Uma visão geral da doença úlcera péptica
A úlcera péptica é um distúrbio digestivo comum que não só pode tornar a vida muito desconfortável, mas também pode ter algumas consequências graves. Desenvolvimentos recentes - especialmente novos conhecimentos sobre suas causas e tratamentos - revolucionaram o tratamento da doença ulcerosa péptica. Se você ou um ente querido tem úlcera péptica, você precisa ter certeza das informações mais recentes sobre esse problema comum.
O que é uma úlcera péptica?
A úlcera péptica é uma erosão do revestimento do estômago ou do duodeno (a primeira parte do intestino delgado). Essas úlceras são chamadas de úlceras pépticas porque estão relacionadas à atividade do ácido e da pepsina (importante enzima digestiva) nas células que revestem o estômago e o duodeno.
A úlcera péptica localizada no estômago é chamada de úlcera gástrica. Se é no duodeno é chamado uma úlcera duodenal.
Os sintomas podem variar um pouco entre esses dois tipos de úlcera péptica e seu médico pode tratá-los de forma um pouco diferente. Os médicos veem as pessoas com úlceras pépticas com muita frequência. A qualquer momento, até um por cento das pessoas em todo o mundo terá uma úlcera péptica.

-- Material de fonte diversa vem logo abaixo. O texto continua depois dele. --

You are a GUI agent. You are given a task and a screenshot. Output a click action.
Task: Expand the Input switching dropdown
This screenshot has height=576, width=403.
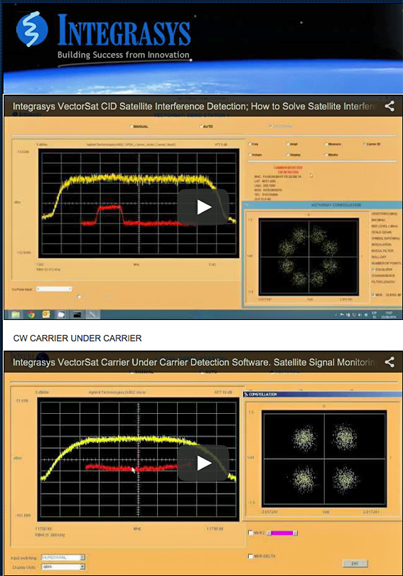pyautogui.click(x=63, y=558)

Os sintomas da úlcera péptica podem se tornar bastante angustiantes. Pior, essas úlceras podem levar a conseqüências significativas, possivelmente com risco de vida. Felizmente, na maioria das pessoas elas podem ser curadas e complicações graves podem ser evitadas com terapia médica apropriada e com medidas para prevenir úlceras recorrentes.
Sintomas
O principal sintoma da úlcera péptica é a dor abdominal .
A maioria das pessoas descreverá uma dor persistente ou ardente, geralmente localizada na boca do estômago ou logo abaixo das costelas, no lado direito ou esquerdo.
O padrão de dor abdominal pode depender da localização da úlcera. Com as úlceras gástricas, a dor é freqüentemente agravada por uma refeição e, ocasionalmente, uma pessoa com uma úlcera gástrica pode (possivelmente inconscientemente) reduzir o consumo e até mesmo perder algum peso.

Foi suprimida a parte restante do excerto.